En la función del viernes 29 de octubre, se presentó Cartas desde los valles  de Amonos Collective!, compañía creada en 2010. La agrupación está compuesta por bailarines mexicanos y ecuatorianos, y su objetivo es crear obras sobre temas actuales relacionados con las capitales de sus respectivos países.

Uno de los elementos que ha predominado en la mayoría de las coreografías que se han presentado en este espacio es el uso de la palabra – hablada o escrita – pareciera que la forma actual de la danza ya no se centra en el movimiento, sino en la palabra.

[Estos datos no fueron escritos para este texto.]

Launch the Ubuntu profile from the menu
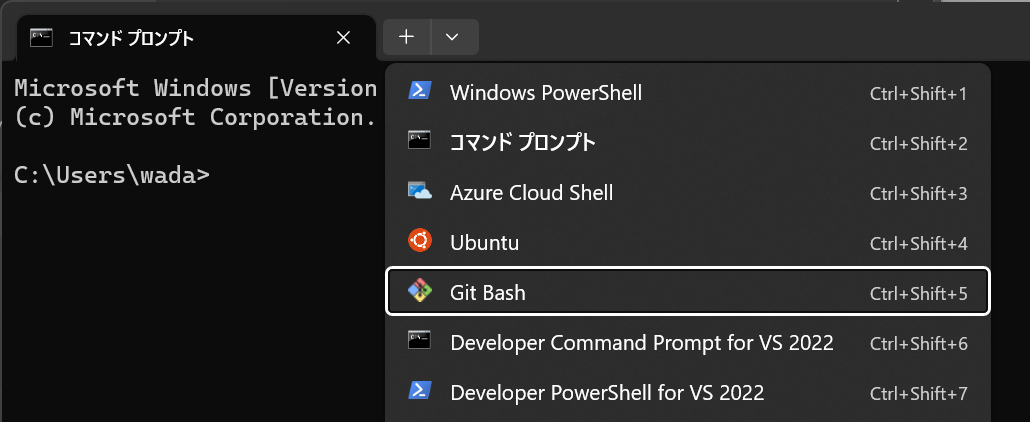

A decir de los creadores de Amonos Collective! sus cuestionamientos son nada más y nada menos sobre las ciudades en las que habitan millones de personas que, de una u otra manera, se preguntan lo mismo. Con el uso clichés sobre los chilangos y los quiteños, la compañía muestra las carencias conceptuales y técnicas que tiene este proyecto tan reciente.

La experimentación y el ensayo son acciones que permiten conocer, en este caso, las propiedades de una compañía, examinar la virtud de su propuesta y probar la respuesta del público.

El salón de ensayos es un espacio que permite llevar a cabo estas acciones para que los grupos profesionales reflexionen sobre sus obras y descarten o asuman el error que, en sus distintas acepciones, se define como “concepto equivocado, una acción desacertada o equivocada y cosa hecha erradamente”.